*** Opening Supplied records ***
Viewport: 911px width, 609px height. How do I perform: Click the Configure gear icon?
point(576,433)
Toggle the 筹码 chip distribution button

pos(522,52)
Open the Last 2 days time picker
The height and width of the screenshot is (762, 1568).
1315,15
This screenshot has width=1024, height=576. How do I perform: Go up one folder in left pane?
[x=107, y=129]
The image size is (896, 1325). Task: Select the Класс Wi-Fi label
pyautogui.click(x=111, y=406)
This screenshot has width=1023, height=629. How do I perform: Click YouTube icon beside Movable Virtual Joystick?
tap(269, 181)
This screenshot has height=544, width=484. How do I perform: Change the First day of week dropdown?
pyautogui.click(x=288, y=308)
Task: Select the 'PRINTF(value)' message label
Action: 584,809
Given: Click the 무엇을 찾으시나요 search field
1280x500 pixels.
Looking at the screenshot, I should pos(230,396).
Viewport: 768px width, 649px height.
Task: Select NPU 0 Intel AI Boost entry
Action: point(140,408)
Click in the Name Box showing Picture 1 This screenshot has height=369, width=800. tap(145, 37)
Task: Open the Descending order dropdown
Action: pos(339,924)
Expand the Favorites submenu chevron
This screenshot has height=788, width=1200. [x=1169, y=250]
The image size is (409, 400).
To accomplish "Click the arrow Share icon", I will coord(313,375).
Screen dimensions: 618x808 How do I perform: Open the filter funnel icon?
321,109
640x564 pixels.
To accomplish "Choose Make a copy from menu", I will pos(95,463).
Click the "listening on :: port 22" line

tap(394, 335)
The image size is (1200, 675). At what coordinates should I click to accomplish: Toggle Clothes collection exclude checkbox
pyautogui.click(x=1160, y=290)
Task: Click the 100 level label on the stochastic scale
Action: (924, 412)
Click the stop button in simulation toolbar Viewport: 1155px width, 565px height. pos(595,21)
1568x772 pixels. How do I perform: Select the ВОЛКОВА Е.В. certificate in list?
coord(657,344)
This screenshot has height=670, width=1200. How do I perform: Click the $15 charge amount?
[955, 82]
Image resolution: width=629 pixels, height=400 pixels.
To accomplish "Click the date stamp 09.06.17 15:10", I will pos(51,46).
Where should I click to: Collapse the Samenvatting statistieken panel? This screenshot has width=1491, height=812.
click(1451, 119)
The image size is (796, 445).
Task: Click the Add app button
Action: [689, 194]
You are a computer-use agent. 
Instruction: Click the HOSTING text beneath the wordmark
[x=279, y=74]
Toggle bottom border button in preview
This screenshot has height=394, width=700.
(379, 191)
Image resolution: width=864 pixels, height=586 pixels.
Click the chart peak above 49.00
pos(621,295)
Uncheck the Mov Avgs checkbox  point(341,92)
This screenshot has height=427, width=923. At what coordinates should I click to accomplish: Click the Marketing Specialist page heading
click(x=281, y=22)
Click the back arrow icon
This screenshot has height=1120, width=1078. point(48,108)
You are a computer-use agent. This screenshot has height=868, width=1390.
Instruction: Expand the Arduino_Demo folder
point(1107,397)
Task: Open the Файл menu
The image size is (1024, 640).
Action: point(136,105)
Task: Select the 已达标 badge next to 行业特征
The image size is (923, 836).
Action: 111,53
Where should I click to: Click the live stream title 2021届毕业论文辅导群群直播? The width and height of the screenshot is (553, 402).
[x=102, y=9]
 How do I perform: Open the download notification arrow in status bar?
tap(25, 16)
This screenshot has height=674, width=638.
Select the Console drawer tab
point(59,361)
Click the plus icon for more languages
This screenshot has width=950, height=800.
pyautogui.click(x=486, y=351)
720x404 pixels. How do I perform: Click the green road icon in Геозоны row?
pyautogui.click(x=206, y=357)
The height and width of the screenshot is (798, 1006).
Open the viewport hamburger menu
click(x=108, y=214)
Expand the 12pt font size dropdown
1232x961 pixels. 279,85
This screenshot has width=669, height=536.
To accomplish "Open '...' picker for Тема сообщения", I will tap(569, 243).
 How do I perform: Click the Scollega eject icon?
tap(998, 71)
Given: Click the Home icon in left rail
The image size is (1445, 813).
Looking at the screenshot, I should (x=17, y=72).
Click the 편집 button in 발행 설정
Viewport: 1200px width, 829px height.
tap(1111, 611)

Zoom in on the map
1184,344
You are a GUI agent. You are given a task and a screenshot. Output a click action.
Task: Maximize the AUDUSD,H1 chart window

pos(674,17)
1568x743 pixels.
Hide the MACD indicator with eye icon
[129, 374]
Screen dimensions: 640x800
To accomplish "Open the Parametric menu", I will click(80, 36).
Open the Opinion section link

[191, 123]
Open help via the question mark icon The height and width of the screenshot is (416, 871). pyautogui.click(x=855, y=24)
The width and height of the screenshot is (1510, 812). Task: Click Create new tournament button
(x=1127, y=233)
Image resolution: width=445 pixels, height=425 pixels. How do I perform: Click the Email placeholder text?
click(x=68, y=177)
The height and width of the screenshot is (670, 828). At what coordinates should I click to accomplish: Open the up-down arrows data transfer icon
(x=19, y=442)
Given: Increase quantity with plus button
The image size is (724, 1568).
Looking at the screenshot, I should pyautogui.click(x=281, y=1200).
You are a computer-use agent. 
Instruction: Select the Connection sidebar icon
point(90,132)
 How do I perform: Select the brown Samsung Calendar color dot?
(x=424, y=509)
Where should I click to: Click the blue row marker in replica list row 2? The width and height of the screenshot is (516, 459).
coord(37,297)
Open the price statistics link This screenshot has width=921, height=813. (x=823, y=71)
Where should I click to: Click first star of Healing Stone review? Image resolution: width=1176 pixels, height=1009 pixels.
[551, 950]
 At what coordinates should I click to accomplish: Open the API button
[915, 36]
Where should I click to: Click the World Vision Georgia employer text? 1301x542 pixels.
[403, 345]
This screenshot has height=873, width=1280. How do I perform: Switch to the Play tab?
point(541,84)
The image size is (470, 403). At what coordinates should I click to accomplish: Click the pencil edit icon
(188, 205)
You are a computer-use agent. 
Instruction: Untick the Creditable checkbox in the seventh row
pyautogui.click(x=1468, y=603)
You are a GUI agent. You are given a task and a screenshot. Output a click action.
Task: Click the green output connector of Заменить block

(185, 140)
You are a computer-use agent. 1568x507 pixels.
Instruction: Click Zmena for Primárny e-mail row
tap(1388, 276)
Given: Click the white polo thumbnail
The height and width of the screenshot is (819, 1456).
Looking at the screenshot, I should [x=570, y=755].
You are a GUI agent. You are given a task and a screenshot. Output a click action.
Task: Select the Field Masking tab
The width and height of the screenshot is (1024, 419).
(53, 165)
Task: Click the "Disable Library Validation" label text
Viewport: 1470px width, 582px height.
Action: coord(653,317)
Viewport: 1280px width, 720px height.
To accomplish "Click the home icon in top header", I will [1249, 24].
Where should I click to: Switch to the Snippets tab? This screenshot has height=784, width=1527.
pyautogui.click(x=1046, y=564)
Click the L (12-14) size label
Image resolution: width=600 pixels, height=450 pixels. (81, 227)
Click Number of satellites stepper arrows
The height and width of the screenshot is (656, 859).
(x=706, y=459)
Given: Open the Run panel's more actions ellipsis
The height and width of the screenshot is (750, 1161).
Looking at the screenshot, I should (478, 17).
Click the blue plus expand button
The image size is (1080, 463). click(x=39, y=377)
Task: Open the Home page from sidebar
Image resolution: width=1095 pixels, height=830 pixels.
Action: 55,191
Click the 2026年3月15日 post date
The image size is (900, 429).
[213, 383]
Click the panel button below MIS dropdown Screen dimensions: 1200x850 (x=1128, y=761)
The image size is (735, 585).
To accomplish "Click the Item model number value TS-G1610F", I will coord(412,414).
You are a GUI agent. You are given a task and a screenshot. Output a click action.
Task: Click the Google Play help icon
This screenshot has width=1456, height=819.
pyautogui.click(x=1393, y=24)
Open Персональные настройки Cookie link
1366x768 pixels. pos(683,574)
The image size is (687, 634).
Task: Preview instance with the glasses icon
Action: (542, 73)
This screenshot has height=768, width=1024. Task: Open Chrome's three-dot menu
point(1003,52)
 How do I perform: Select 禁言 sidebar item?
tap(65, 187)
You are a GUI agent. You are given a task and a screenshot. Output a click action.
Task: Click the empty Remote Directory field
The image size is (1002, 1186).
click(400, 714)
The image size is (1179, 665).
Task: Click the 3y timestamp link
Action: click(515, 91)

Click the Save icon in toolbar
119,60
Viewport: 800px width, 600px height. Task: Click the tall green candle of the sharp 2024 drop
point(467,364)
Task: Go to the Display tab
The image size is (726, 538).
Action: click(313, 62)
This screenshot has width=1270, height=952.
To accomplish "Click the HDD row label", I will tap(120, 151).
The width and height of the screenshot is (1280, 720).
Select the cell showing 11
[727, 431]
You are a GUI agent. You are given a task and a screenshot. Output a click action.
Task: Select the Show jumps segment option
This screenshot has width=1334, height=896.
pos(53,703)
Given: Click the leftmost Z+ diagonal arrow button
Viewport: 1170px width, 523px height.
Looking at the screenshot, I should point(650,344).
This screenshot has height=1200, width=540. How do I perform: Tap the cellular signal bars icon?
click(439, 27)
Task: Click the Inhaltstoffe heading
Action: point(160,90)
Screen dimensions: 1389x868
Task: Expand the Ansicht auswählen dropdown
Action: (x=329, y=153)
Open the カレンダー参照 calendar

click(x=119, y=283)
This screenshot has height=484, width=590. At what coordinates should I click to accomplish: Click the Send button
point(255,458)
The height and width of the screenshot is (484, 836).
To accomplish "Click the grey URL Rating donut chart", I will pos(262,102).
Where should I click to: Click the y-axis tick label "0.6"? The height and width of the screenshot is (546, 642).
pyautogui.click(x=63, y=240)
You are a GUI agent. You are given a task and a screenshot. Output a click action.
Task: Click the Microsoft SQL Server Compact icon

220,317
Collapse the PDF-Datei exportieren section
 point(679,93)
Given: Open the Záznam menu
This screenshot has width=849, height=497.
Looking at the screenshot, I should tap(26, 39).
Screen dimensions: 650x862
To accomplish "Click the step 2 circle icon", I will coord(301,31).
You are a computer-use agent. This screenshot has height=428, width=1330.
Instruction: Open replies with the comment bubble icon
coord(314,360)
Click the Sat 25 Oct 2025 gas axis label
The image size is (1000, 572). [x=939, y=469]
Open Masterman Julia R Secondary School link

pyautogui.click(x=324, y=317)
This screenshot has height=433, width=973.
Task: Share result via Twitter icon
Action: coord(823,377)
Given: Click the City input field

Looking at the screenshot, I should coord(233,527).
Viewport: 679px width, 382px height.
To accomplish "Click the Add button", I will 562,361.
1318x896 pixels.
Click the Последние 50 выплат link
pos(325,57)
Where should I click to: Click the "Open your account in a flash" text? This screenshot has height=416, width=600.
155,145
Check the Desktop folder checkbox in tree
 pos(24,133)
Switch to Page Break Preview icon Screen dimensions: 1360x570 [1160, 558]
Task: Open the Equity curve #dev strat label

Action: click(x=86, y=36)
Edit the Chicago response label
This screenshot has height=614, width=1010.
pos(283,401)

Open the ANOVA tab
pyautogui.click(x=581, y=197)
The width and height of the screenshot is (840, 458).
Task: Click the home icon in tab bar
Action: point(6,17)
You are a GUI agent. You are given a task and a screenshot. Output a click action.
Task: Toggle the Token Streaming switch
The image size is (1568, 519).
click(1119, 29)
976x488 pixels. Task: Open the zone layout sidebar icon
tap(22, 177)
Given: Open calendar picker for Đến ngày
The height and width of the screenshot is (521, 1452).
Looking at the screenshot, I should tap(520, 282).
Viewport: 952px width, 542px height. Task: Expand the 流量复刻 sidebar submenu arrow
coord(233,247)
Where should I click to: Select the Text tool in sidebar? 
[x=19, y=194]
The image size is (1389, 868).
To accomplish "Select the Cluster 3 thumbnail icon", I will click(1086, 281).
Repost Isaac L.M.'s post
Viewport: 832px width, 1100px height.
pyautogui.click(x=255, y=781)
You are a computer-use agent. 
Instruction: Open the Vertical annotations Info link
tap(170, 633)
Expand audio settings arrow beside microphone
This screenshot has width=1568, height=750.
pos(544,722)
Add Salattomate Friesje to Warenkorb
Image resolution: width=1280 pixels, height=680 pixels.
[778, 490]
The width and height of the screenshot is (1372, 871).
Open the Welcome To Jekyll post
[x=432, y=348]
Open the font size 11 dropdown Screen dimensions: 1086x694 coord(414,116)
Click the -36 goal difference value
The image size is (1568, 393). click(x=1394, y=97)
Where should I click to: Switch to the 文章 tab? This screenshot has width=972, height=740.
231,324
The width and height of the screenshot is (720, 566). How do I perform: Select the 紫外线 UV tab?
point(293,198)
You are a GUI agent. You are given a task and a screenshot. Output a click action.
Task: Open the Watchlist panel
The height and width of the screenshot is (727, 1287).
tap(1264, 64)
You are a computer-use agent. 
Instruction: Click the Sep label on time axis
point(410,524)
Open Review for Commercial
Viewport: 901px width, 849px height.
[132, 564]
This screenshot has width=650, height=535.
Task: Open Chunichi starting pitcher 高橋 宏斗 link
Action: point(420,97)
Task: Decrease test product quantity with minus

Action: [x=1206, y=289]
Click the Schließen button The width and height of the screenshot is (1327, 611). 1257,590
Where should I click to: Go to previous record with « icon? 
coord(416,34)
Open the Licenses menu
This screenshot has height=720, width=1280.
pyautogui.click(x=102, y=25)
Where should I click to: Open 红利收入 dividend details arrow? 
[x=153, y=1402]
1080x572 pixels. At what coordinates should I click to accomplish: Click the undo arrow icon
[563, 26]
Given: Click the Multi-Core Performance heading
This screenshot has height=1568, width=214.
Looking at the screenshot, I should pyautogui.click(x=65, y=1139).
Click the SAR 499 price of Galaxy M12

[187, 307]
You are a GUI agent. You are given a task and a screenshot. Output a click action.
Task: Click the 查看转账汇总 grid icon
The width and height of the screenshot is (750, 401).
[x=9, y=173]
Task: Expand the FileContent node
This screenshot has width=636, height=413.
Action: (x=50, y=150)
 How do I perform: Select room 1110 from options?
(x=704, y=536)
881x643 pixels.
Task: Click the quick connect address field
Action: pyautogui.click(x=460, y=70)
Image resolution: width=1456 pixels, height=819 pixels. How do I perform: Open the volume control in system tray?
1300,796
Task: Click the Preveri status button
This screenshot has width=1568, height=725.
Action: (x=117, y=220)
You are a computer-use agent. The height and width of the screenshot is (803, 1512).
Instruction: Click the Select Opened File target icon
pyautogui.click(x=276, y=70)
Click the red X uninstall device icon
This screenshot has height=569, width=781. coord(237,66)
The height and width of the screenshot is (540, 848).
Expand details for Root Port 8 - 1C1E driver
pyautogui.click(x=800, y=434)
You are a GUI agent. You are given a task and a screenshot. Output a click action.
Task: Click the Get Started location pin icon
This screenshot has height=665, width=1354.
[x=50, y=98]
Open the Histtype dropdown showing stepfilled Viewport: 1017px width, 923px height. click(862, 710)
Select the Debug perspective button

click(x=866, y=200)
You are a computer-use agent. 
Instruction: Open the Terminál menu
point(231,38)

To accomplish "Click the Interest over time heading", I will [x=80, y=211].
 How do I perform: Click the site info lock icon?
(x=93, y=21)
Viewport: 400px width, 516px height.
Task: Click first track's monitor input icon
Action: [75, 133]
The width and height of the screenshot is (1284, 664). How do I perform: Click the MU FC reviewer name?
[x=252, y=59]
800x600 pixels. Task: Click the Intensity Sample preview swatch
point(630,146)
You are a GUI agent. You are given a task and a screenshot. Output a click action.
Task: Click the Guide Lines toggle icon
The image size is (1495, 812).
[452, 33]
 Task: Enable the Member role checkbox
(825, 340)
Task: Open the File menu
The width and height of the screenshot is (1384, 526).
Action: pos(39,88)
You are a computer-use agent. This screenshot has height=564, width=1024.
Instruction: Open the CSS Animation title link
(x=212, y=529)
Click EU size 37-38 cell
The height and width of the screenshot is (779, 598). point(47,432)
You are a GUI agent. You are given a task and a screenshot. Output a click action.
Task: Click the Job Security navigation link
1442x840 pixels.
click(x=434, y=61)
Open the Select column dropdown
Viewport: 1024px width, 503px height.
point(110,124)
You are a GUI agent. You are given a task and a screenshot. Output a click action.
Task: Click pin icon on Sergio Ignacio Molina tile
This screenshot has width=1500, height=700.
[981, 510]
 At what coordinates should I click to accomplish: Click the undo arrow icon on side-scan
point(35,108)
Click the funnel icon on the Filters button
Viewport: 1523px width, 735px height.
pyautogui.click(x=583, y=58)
*** Closing Supplied records ***
- [Work task]: Using the records above, copy every line that has the word "help" in it.

- [Final answer]:
Open help via the question mark icon The height and width of the screenshot is (416, 871). pyautogui.click(x=855, y=24)
Task: Click the Google Play help icon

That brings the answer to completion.